* _Your instructions_
From the line containing "Task: Open Monte Carlo Equity Bands icon" down to the last line of the data, output each line word for word and include nothing else.

-- Data follows --

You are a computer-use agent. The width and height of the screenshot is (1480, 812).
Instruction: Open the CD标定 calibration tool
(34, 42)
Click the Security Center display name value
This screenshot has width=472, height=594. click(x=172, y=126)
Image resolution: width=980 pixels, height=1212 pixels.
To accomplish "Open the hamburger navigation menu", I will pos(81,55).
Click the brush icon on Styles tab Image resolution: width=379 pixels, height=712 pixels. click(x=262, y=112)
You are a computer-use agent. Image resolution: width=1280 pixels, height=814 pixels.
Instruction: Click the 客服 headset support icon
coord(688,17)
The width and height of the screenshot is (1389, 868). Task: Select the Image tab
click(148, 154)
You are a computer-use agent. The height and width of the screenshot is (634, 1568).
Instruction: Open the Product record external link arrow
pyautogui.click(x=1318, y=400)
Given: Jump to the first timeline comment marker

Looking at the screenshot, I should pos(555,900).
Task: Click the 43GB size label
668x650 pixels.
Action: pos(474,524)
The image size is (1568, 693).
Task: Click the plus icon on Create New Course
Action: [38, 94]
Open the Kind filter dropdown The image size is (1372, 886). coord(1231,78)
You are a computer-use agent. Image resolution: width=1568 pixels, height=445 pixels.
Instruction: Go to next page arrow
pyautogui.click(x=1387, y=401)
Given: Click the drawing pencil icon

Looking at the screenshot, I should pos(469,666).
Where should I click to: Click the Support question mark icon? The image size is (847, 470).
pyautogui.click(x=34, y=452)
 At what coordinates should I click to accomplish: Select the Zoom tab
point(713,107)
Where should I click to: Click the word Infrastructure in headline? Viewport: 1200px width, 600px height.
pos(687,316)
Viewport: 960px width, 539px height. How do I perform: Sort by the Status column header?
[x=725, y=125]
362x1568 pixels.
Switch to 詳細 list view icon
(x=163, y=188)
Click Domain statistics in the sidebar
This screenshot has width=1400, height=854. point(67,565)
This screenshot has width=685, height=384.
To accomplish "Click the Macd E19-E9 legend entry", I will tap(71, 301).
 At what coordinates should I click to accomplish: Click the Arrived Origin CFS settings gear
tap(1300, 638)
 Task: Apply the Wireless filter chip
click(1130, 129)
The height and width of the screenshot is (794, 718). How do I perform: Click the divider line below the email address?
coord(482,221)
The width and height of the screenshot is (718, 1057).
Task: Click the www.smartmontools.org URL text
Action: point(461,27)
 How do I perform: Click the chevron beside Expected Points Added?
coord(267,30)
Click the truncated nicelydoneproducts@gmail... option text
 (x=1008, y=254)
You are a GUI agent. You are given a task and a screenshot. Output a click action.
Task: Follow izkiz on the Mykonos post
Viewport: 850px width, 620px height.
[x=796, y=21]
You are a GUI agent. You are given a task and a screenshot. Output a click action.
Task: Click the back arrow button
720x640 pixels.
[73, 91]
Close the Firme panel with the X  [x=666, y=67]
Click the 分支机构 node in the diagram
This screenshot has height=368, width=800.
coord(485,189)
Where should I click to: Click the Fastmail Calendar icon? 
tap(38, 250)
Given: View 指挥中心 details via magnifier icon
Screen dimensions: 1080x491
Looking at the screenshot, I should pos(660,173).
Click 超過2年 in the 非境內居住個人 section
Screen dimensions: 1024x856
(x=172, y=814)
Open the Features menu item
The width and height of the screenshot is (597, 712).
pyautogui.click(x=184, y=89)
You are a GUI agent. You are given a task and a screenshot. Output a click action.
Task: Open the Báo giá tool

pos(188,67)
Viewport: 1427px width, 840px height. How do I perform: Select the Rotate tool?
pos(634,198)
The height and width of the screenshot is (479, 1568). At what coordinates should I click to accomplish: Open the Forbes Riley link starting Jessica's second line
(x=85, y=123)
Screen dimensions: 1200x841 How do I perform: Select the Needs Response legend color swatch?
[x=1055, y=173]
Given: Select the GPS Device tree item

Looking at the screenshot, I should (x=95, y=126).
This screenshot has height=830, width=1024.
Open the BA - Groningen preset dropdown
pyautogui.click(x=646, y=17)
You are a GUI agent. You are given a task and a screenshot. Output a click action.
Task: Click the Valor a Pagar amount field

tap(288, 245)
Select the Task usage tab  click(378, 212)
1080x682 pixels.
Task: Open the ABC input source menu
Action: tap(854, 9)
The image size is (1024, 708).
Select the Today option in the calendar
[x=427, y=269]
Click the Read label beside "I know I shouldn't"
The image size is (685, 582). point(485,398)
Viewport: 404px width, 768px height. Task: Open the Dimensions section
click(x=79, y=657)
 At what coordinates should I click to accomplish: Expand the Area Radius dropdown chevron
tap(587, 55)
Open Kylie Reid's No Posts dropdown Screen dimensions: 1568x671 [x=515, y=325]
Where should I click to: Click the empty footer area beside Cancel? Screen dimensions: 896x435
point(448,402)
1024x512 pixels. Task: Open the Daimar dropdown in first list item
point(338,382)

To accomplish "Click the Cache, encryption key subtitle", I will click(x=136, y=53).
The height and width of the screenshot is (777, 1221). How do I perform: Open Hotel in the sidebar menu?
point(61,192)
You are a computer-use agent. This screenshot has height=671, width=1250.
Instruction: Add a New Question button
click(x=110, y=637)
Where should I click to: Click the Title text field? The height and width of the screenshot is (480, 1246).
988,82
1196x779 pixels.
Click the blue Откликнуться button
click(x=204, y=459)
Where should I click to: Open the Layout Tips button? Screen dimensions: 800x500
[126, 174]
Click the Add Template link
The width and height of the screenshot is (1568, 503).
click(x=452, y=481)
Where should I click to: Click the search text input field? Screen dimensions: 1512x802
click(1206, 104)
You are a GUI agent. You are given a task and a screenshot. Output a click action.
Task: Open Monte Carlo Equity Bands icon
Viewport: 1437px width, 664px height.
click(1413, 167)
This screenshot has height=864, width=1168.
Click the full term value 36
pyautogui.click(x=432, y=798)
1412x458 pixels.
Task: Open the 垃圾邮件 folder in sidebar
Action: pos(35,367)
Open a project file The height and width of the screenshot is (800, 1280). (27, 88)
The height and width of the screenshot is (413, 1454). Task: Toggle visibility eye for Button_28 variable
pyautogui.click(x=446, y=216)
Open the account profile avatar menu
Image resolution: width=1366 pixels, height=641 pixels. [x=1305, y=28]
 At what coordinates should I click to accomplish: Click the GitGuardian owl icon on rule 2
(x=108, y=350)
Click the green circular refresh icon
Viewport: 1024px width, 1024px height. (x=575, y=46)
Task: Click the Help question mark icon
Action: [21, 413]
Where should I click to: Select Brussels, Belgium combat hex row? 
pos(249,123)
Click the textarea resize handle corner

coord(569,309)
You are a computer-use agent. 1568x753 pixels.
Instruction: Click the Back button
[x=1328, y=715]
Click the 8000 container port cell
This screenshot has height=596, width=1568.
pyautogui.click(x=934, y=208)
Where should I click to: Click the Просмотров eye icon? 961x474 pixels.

-- Data concluded --

* _Answer to this problem_
Task: Open Monte Carlo Equity Bands icon
Viewport: 1437px width, 664px height.
click(1413, 167)
This screenshot has height=864, width=1168.
Click the full term value 36
pyautogui.click(x=432, y=798)
1412x458 pixels.
Task: Open the 垃圾邮件 folder in sidebar
Action: pos(35,367)
Open a project file The height and width of the screenshot is (800, 1280). (27, 88)
The height and width of the screenshot is (413, 1454). Task: Toggle visibility eye for Button_28 variable
pyautogui.click(x=446, y=216)
Open the account profile avatar menu
Image resolution: width=1366 pixels, height=641 pixels. [x=1305, y=28]
 At what coordinates should I click to accomplish: Click the GitGuardian owl icon on rule 2
(x=108, y=350)
Click the green circular refresh icon
Viewport: 1024px width, 1024px height. (x=575, y=46)
Task: Click the Help question mark icon
Action: [21, 413]
Where should I click to: Select Brussels, Belgium combat hex row? 
pos(249,123)
Click the textarea resize handle corner

coord(569,309)
You are a computer-use agent. 1568x753 pixels.
Instruction: Click the Back button
[x=1328, y=715]
Click the 8000 container port cell
This screenshot has height=596, width=1568.
pyautogui.click(x=934, y=208)
Where should I click to: Click the Просмотров eye icon? 961x474 pixels.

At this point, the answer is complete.